E così succede. Il film inizia con l'arrivo di un giovane viaggiatore nell'isola filippina in quell'anno 1974. E poi fai un salto indietro di 30 anni all'arrivo di Onoda nello stesso posto. Tempi molto diversi, morali molto diversi. Onoda si è formato, con un obiettivo, una missione, un onore: "Rimani sull'isola ed esegui la tua missione in ogni momento e per sempre." Ebbene, lo adempì, quando due mesi dopo il suo arrivo apparvero gli americani, entrò nella giungla dirigendo un piccolo comando di tre uomini. Ma nel 1974 ero solo ed ero stato solo per molto tempo, fondersi con quella natura tanto bella quanto crudele.

Onoda 10.000 notti nella giungla.

Onoda, 10.000 notti nella giungla.

“Diventa quasi un monaco! Anche se è scioccante a pensarci bene, Onoda ha vissuto un'esperienza totale che ha finito per dargli una forma di pace interiore”, dice il regista. “Ha dovuto affrontare orrore, abiezione e solitudine assoluta per raggiungere la serenità. Questa modifica quindi ti consente di farlo unisciti alla tua isola. Un po' prima, scopri la bellezza dell'isola, la sua sensualità. Il fogliame che porta sul corpo, inizialmente per mimetizzarsi, lo fonde con la vegetazione. Diventa una figura pastorale in totale comunione con la natura. La sua partenza è, infatti, uno sradicamento".

Dopo aver lasciato la giungla nel 1974, al suo arrivo in Giappone fu accolto come un eroe, persino perdonato nelle Filippine per le atrocità che aveva commesso, ma non passò molto tempo prima che sorsero polemiche sulla sua figura per tutto ciò che la sua impresa implicava. Nonostante quella parte di comunione con la natura, nessuno la contesta e lo cambierebbe per sempre. Nel 1984 ha fondato la Scuola di Natura di Onoda insegnare ai bambini a vivere nella natura.

un eroe

Un eroe?

12 SETTIMANE NELLA GIUNGLA

Per ottenere il realismo e l'esperienza sensoriale che stavano cercando, l'unica opzione era rotolare nella giungla Rottamando l'idea di andare nella stessa isola in cui Onoda ha trascorso 10.000 notti, la produzione scelse la Cambogia. Nello specifico, hanno sparato la regione di Kampot dove avevano tutto ciò di cui avevano bisogno: acqua, pianura, montagna, giungla... dopo aver escluso un'altra area più pericolosa, ser Ambel.

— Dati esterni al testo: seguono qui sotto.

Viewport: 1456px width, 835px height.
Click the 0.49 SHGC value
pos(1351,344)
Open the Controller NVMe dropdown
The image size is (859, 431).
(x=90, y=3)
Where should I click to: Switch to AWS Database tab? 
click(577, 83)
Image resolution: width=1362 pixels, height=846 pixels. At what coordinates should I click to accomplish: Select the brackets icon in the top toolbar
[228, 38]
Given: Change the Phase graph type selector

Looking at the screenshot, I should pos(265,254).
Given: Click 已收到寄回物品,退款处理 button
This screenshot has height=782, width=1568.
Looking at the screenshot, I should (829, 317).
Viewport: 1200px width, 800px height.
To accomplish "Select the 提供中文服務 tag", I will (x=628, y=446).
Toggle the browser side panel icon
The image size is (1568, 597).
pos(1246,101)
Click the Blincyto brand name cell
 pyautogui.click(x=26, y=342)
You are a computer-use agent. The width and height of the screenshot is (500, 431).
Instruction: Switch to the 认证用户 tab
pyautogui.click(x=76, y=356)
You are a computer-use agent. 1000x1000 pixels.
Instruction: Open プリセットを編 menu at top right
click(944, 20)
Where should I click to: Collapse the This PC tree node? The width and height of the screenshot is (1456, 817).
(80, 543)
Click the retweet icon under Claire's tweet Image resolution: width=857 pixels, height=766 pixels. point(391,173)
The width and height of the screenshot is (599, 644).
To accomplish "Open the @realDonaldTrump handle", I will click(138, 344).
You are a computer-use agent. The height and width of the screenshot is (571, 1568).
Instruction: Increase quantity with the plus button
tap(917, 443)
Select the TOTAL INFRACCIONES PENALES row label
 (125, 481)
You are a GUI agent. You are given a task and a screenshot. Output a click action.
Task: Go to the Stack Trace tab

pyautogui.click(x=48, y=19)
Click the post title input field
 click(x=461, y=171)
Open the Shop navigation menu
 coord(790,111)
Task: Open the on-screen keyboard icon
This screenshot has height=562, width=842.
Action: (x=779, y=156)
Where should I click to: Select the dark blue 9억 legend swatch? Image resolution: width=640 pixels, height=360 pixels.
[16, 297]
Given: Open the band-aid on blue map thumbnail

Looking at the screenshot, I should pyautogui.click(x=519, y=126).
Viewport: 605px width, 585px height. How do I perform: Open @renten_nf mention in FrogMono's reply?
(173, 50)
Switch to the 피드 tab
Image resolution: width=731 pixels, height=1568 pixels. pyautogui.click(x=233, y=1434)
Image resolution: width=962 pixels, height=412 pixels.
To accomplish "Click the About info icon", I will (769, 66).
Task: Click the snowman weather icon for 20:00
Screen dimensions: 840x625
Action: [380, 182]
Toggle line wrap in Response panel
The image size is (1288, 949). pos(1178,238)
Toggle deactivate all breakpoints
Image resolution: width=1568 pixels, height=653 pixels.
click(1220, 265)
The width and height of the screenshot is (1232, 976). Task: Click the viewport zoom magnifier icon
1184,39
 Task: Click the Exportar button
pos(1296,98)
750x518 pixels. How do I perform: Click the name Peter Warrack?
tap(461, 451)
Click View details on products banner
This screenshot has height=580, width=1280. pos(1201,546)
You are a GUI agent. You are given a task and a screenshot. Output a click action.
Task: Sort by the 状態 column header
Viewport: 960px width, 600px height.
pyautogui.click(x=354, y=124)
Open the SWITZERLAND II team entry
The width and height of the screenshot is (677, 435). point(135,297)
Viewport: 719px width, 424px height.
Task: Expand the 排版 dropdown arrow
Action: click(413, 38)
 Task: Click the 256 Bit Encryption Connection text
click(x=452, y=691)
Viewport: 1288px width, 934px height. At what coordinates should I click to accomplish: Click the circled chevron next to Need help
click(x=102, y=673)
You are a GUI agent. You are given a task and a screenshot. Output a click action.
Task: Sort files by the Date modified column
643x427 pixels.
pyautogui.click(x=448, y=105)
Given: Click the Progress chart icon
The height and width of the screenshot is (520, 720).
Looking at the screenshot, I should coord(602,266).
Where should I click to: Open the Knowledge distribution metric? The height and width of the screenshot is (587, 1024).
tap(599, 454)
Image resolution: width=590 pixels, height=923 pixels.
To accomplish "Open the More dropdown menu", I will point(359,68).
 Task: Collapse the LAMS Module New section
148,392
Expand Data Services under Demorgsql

Serpenti, scimmie, giganteschi formicai... e anche i cinesi avanzano nell'area disboscando a grande velocità per costruire autostrade a più corsie, casinò, attrazioni turistiche... erano le minacce che incontravano in 12 settimane di riprese tra dicembre 2018 e febbraio 2019. Lontano dai 200 giorni che durò un'altra ripresa con cui furono confrontati fin dall'inizio Apocalisse ora! ma comunque complicato. "Capisci perché sono impazziti", dice Harari. “In un ambiente come questo inizi ad avere le allucinazioni perché sei così esausto. Non ci sono arrivato, ma ho pensato che potesse succedere anche a me".

In comunione con gli elementi naturali.

In comunione con gli elementi naturali.